This year has been nothing short of transformative. A period of time that has laid every one of us bare to the vulnerability that is surrounding and inside each and every one of us. Within our man made constructs and belief systems we have been pulled up short and made to face a very deep kernel of truth that nothing is assured and life can be turned on its head in a heartbeat. I have seen real pain and fear reflected in the faces of others that before was confidence and stability. This has resonated massively within me and I’m sure it has with many others across the world who, on a daily basis, look uncertainty and mortality in the face as they quietly battle their individual disease be it mental and or physical. There is no judgement here-just a recognition and a sense of solidarity, maybe just maybe everyone feels the same fear which is a huge awakening and ultimately finds the same courage to fight another day and find the beauty within.
So, I had it all figured out!
This was going to be my year of freedom. Finally after years of being torn to shreds by Parkinson’s Disease I was going to emerge from my post-operative chrysalis and show everyone my beautiful new wings and fly in any direction my mind and heart chose. I had concerts booked, a literary festival was being considered, little breaks here and there. Of course none of this has been able to materialise and who knows when my plans will. In reality though I think my idealised view of this year was always going to be ridiculously sugar-coated with a smattering of hysterics. In truth re-winding to October 2019 (my first surgery to implant the brain electrodes) I had no road map to life beyond the surgeries at all. How was I meant to feel? I’d never visited this situation before and in truth I was terrified of surgical complications. I had to make it through for my family. This was as far as my dopamine deprived brain would stretch.

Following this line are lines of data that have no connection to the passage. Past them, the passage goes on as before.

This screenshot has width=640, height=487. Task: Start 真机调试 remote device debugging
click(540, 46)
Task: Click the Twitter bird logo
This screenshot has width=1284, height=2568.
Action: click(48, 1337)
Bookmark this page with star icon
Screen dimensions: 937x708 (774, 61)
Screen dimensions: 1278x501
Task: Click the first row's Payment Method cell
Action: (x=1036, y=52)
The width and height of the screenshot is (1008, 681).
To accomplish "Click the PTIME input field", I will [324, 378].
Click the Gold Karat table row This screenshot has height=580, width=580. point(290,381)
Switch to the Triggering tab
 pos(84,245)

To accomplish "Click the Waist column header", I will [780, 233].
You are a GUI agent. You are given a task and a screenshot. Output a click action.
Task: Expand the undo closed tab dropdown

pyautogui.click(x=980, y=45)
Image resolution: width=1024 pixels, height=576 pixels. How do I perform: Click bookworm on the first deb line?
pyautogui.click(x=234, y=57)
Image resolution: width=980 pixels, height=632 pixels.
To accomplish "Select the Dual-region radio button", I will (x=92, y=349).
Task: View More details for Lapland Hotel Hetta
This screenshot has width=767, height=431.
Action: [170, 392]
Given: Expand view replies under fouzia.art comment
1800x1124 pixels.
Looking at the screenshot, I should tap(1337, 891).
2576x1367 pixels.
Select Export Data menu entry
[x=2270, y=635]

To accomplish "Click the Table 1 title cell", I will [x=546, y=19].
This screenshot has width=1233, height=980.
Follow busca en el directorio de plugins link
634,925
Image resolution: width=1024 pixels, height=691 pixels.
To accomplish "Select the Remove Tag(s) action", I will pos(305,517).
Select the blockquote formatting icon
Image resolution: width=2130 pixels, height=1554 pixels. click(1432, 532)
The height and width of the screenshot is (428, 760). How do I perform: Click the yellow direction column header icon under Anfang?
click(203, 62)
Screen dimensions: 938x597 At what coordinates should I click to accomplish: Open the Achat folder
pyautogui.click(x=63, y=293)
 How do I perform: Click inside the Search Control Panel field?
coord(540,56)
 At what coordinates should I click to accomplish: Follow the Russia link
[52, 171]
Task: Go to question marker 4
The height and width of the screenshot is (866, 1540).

They worked their magic and gave me a chance at life again
They did and for that I will be eternally grateful as will my family. The surgeries were taxing beyond belief for me. My blood pressure was bouncing up and down after each and the frustration in trying to stabilise was a bit harrowing. My bladder stopped functioning again and each time something went wrong I gritted my teeth and prayed that I was going to get home soon. The care I received was beyond anything I ever dreamed I would receive. I mattered to them and I was held suspended in a little healing bubble until I could walk safely out of the hospital. I eventually did just that at the beginning of November and cried tears of joy upon leaving. I was going home. I was in pain, my hair had been removed but I was safe and ecstatic. I was also relatively symptom free at this point because my Parkinson’s had been stunned into submission as a consequence of surgery. I had a few weeks of blessed reprieve and within that time I slept, ate ravenously, talked, planned, ate some more and slept a whole lot more with the backdrop of a looming festive period. I could hardly believe my luck.
New Year – New Me!
Yes, but not in the way I had envisioned. We plan, we assume, we have certainty. Even those of us who really should know better! Life taught me a sharp but important lesson in this. Live in the present it really is all we have. In truth I feel like I have crammed a decade of life into a six month slot and at times that has been unbearable. The Universe has taken from me and has given in a way that leaves me breathless with its capability and I am truly, truly humbled and acquiescent in its wake.
Look a new way
As I type I have just needed to medicate… I still type…my at times cumbersome fingers flit across the well trodden trajectory of the keys. They do not fly as they once did but the very fact I can keep a physical and mental momentum to the task in hand is miraculous to me. I do feel like the butterfly in truth I touched upon before- freshly fledged with still wet wings unable to take flight so my sugar coated ambitions were not completely fantastical after all. As I move forward into the second half of the year I feel calm, mindful and hope if I can use that word. Yes, hopeful in a way that I was too scared to feel before. My neurologist has a plan. A strategy to free me from my prison. I will continue to be a student of life, a respectful life partner of Parkinson’s Disease and above all else I will start to honour myself more fully engaging all the good offerings the world has to offer and respectfully saying no to those things that do not honour me in a positive way. In so doing I will become the person I have longed to show the world all my life.